§ Records for this task:
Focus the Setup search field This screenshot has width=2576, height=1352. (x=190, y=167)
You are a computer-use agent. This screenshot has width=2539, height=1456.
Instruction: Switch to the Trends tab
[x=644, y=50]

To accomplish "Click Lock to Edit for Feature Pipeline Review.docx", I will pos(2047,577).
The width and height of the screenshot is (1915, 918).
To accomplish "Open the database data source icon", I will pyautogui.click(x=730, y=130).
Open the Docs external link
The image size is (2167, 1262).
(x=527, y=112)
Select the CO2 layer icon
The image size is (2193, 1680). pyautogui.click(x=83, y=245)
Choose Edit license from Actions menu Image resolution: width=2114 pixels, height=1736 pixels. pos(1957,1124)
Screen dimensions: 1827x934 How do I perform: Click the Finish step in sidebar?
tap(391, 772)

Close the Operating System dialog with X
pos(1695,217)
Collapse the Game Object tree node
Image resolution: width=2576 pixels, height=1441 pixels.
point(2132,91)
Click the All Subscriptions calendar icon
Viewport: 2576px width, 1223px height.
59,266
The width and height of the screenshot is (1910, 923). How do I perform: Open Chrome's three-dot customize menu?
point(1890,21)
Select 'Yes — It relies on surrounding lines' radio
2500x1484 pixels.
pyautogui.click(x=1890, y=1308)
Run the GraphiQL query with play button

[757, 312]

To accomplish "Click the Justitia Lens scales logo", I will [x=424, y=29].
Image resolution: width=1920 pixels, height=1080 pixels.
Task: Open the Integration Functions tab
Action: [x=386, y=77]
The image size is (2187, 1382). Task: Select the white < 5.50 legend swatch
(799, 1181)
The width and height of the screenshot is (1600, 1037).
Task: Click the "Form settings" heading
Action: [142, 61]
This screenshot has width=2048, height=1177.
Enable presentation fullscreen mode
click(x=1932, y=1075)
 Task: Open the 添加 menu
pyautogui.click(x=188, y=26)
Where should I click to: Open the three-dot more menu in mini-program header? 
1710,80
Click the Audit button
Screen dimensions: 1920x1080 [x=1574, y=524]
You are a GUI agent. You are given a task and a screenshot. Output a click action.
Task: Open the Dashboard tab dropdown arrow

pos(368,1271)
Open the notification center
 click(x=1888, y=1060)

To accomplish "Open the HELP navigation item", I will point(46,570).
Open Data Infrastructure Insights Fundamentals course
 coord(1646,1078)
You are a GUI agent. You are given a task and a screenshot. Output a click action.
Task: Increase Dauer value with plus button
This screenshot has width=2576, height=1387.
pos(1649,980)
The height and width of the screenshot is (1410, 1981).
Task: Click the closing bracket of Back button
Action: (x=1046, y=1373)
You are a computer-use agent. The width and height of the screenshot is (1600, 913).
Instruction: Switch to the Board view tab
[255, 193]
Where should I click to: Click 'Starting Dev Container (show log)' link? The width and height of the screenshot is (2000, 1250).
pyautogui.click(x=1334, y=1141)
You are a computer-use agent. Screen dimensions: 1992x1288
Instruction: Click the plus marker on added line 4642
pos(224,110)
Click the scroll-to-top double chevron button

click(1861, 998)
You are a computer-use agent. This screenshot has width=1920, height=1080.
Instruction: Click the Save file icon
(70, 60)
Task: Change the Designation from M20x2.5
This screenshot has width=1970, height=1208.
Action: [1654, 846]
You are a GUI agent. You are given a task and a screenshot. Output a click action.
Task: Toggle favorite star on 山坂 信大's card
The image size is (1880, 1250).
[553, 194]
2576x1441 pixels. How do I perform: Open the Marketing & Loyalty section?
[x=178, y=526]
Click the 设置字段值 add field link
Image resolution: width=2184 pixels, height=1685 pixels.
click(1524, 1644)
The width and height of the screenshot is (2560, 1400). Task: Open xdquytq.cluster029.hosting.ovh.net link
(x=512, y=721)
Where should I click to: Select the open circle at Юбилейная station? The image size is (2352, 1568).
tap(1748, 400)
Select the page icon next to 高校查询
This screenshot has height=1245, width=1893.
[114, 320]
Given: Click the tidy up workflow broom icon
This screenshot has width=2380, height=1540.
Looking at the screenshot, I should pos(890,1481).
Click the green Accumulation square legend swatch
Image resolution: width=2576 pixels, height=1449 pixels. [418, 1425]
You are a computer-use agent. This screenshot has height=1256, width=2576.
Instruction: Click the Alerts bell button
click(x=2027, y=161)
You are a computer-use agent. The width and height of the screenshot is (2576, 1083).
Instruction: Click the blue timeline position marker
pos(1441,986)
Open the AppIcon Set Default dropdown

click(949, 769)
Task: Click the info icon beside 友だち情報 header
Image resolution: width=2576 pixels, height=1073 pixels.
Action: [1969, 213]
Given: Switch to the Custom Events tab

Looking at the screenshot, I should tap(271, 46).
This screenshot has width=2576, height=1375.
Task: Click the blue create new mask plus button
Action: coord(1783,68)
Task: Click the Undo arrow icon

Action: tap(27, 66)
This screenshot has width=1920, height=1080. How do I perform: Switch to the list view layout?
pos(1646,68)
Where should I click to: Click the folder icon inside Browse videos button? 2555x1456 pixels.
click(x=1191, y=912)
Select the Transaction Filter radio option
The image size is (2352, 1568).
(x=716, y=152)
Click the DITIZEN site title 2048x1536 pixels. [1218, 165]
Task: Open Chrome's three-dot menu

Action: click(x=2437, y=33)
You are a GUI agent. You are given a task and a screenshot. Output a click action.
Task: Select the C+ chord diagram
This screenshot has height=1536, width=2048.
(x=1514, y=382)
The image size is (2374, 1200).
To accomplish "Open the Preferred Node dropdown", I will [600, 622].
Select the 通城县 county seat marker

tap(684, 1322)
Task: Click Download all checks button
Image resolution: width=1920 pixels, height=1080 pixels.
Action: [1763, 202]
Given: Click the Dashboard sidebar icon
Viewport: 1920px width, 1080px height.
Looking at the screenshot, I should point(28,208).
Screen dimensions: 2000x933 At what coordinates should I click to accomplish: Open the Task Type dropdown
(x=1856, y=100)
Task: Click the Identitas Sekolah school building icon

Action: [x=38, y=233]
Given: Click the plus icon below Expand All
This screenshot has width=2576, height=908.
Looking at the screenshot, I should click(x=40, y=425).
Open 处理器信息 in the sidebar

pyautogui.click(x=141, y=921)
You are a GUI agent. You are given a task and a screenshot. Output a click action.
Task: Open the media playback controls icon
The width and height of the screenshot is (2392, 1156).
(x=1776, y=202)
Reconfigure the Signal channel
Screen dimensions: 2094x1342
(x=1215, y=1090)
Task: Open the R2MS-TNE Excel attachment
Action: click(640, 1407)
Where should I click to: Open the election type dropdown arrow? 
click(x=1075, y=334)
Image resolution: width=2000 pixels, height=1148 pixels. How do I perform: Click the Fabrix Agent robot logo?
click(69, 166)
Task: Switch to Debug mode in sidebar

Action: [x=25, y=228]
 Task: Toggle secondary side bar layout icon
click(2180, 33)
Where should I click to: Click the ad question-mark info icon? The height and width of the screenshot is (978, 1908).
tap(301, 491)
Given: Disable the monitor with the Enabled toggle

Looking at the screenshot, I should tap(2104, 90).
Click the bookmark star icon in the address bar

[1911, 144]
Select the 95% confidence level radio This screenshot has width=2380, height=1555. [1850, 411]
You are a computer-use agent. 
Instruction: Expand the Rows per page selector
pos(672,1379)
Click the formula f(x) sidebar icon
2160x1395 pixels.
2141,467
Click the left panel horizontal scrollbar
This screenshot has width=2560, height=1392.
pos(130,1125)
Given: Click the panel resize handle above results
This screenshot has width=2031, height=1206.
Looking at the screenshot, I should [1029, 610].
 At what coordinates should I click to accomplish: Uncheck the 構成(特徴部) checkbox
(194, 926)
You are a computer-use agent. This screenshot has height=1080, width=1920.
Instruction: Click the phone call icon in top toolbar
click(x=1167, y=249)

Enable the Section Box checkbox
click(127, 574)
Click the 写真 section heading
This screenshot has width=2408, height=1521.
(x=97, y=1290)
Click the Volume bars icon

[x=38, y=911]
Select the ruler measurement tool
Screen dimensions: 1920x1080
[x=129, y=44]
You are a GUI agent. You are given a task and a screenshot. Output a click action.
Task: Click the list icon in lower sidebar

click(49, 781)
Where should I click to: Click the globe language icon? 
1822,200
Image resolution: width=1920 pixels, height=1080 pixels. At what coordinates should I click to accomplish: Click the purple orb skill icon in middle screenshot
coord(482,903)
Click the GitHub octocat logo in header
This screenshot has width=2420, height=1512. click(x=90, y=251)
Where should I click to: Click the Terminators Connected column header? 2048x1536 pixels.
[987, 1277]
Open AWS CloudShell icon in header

§ Task objective: Using the entries above, copy out all lines that contain the string "from".

§ Written solution:
Choose Edit license from Actions menu Image resolution: width=2114 pixels, height=1736 pixels. pos(1957,1124)
Task: Change the Designation from M20x2.5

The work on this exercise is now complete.